• **The data**:
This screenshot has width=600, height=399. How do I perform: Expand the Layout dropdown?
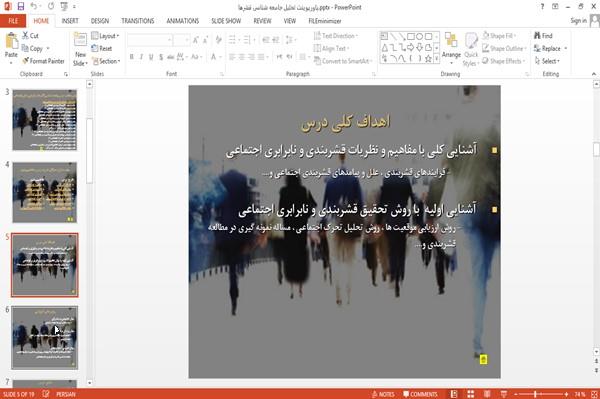[105, 36]
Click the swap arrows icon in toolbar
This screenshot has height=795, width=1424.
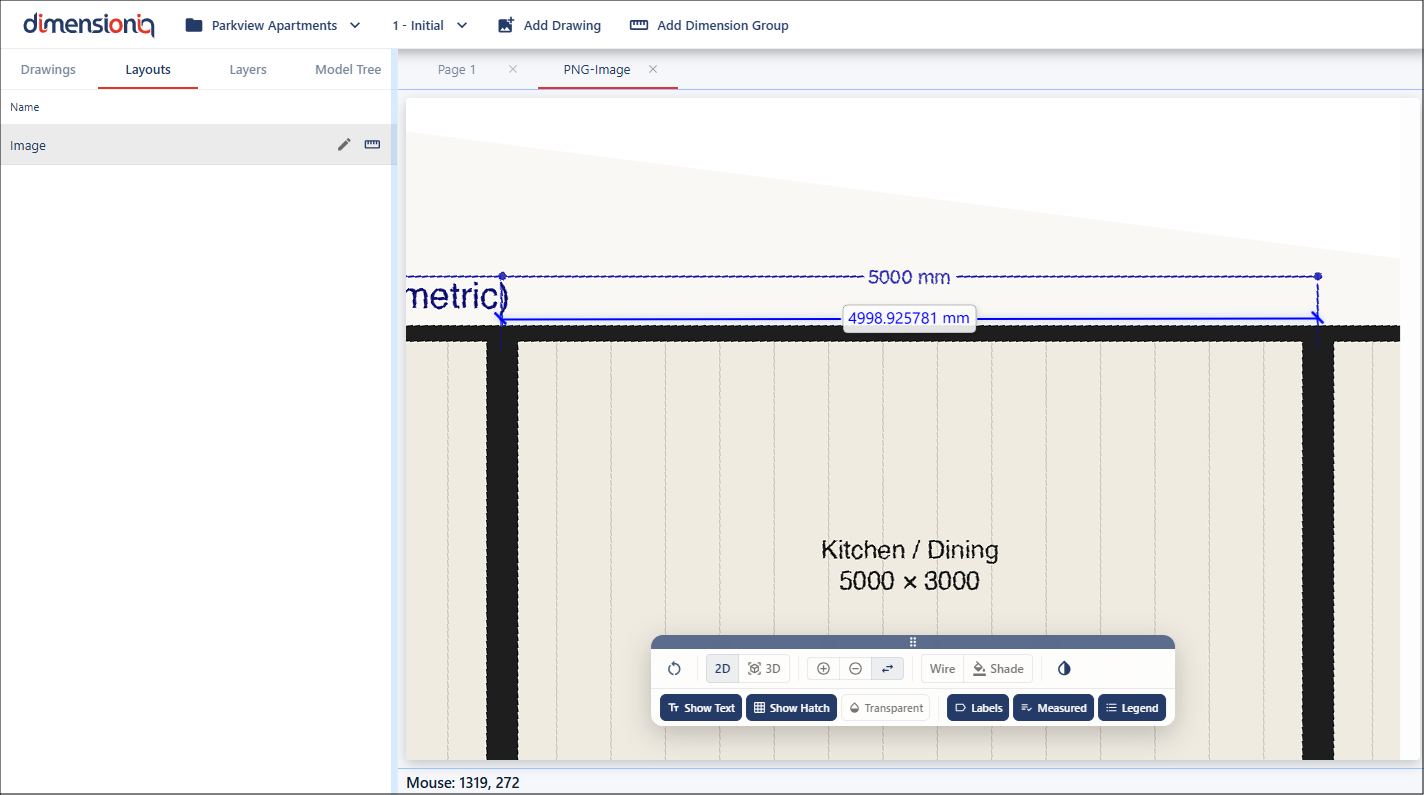tap(887, 669)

• **Your assignment**:
Output every record above exactly, leaving out the pictures.

• **Finished task**:
This screenshot has width=600, height=399. How do I perform: Expand the Layout dropdown?
[105, 36]
Click the swap arrows icon in toolbar
This screenshot has height=795, width=1424.
tap(887, 669)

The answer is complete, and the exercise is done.